PROBLEM A: Print the stretch of the records from the line that contains "Expand the new tab profile dropdown" through the line that contains "click(435, 282)", unchanged.
--- Start of PASSAGE TO READ ---
Dive into CSV on the Web

Published on by Arnau Siches

Table of contents

This note captures my personal views on “CSV on the Web”, a specification to provide metadata for CSV files.

The CSV on the Web (CSVW) is composed by four long specifications covering a wide range of concerns including but not restricted to structural information, discoverability, parsing hints, tranformation hints and contextual annotations.

In this note I'll be assessing CSVW under the assumption that it is a reasonable choice for increasing the reliability of CSV data consumption. If you are in a rush, go straight to the closing thoughts.

# Overview

What does it mean to publish “CSV on the Web”?

  • Publish your CSV file such that it can be retrieved with a text/csv content type.
  • Publish a metadata JSON file that conforms to the metadata vocabulary and tabular data model.
  • Provide a way for users to discover the metadata file from a CSV URL and discover a CSV file from a metadata file.
--- End of PASSAGE TO READ ---
PROBLEM B: Rewrite the stretch of the CSV on the Web note from "Dive into CSV" through "for CSV files.", with "specification" changed to "standard".
--- Start of PROVIDED DATA ---
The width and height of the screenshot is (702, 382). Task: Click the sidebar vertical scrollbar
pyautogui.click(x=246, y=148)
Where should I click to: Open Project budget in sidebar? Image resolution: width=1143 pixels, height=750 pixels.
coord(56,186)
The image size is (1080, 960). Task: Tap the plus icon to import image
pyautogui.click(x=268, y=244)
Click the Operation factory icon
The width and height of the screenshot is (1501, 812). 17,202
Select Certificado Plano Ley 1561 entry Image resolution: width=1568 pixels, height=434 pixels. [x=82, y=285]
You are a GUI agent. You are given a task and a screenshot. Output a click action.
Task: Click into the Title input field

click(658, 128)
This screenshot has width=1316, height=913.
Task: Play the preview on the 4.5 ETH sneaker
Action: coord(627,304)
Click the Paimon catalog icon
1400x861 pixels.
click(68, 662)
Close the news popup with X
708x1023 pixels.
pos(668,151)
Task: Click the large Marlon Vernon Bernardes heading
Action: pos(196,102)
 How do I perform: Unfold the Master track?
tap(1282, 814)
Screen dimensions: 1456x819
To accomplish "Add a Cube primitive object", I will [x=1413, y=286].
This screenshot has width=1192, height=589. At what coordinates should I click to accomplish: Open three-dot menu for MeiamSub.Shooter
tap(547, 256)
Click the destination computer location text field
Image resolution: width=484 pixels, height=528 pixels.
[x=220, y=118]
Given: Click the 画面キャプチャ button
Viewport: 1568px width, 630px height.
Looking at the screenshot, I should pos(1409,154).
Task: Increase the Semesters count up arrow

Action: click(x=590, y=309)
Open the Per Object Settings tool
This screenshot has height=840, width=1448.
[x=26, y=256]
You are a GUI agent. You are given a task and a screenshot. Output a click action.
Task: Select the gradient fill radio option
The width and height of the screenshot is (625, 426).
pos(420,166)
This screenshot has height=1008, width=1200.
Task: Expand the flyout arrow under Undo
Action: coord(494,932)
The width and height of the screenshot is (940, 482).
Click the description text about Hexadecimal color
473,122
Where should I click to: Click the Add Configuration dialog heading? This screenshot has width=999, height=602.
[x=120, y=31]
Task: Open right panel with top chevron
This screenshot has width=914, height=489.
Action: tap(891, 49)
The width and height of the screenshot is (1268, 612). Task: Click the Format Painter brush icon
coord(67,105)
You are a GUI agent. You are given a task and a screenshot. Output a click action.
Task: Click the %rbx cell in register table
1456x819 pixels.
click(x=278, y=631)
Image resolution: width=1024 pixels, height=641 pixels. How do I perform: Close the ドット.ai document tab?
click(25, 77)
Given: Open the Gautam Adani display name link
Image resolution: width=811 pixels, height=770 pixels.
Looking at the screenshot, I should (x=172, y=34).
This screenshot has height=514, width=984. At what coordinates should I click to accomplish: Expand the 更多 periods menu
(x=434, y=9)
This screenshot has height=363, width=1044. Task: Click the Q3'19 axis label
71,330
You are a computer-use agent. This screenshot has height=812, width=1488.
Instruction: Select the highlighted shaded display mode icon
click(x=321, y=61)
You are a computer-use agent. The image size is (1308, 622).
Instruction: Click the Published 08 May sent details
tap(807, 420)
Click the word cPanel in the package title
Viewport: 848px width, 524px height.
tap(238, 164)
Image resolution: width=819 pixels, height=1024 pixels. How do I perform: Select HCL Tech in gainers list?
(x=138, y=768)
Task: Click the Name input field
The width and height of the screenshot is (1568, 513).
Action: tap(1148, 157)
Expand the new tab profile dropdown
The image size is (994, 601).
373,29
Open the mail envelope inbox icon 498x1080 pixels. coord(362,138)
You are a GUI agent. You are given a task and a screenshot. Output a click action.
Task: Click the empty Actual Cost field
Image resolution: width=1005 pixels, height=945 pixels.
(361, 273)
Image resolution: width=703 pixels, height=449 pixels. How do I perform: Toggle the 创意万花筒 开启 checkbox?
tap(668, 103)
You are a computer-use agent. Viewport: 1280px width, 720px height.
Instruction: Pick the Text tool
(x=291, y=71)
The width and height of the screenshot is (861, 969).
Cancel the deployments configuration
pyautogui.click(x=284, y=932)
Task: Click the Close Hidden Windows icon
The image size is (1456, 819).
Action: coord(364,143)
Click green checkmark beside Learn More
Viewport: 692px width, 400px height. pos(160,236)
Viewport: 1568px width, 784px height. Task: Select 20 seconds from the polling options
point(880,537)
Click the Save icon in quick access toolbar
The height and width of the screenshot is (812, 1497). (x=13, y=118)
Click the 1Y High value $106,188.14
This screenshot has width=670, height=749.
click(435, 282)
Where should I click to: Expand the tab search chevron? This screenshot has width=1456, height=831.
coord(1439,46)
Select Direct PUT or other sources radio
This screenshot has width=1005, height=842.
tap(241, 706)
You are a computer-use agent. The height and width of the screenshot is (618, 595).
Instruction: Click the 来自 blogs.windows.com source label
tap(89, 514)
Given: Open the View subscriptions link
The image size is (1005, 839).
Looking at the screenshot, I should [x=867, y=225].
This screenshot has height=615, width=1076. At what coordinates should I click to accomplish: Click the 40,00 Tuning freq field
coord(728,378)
--- End of PROVIDED DATA ---
WRITTEN RESPONSE A:
Expand the new tab profile dropdown
The image size is (994, 601).
373,29
Open the mail envelope inbox icon 498x1080 pixels. coord(362,138)
You are a GUI agent. You are given a task and a screenshot. Output a click action.
Task: Click the empty Actual Cost field
Image resolution: width=1005 pixels, height=945 pixels.
(361, 273)
Image resolution: width=703 pixels, height=449 pixels. How do I perform: Toggle the 创意万花筒 开启 checkbox?
tap(668, 103)
You are a computer-use agent. Viewport: 1280px width, 720px height.
Instruction: Pick the Text tool
(x=291, y=71)
The width and height of the screenshot is (861, 969).
Cancel the deployments configuration
pyautogui.click(x=284, y=932)
Task: Click the Close Hidden Windows icon
The image size is (1456, 819).
Action: coord(364,143)
Click green checkmark beside Learn More
Viewport: 692px width, 400px height. pos(160,236)
Viewport: 1568px width, 784px height. Task: Select 20 seconds from the polling options
point(880,537)
Click the Save icon in quick access toolbar
The height and width of the screenshot is (812, 1497). (x=13, y=118)
Click the 1Y High value $106,188.14
This screenshot has width=670, height=749.
click(435, 282)

WRITTEN RESPONSE B:
Dive into CSV on the Web

Published on by Arnau Siches

Table of contents

This note captures my personal views on “CSV on the Web”, a standard to provide metadata for CSV files.